-- Start of Information given --
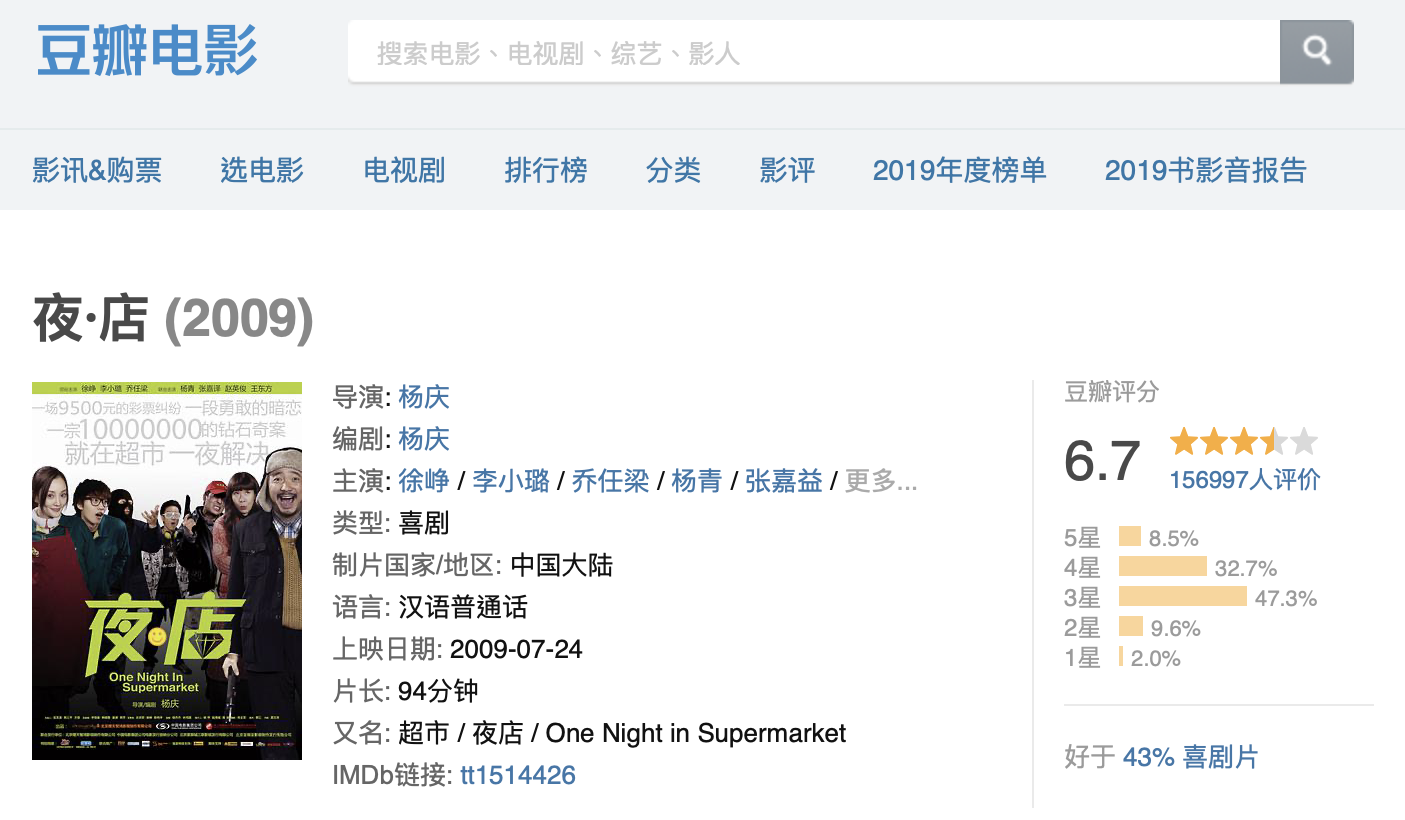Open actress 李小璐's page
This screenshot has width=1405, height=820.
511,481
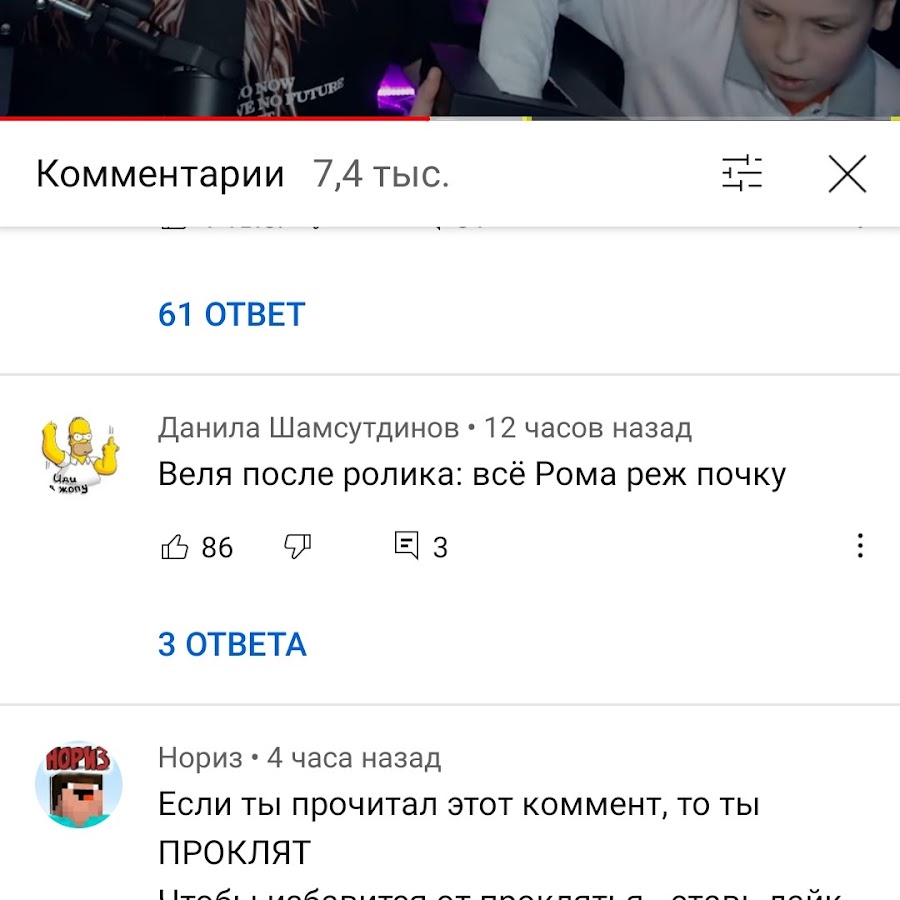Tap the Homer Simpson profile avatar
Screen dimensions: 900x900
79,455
-- End of Information given --
## Instructions for the task
Please rewrite the listing above with "Tap" replaced by "Press", keeping everything else the same and leaving out the pictures.

## Task output
Open actress 李小璐's page
This screenshot has width=1405, height=820.
511,481
Press the Homer Simpson profile avatar
Screen dimensions: 900x900
79,455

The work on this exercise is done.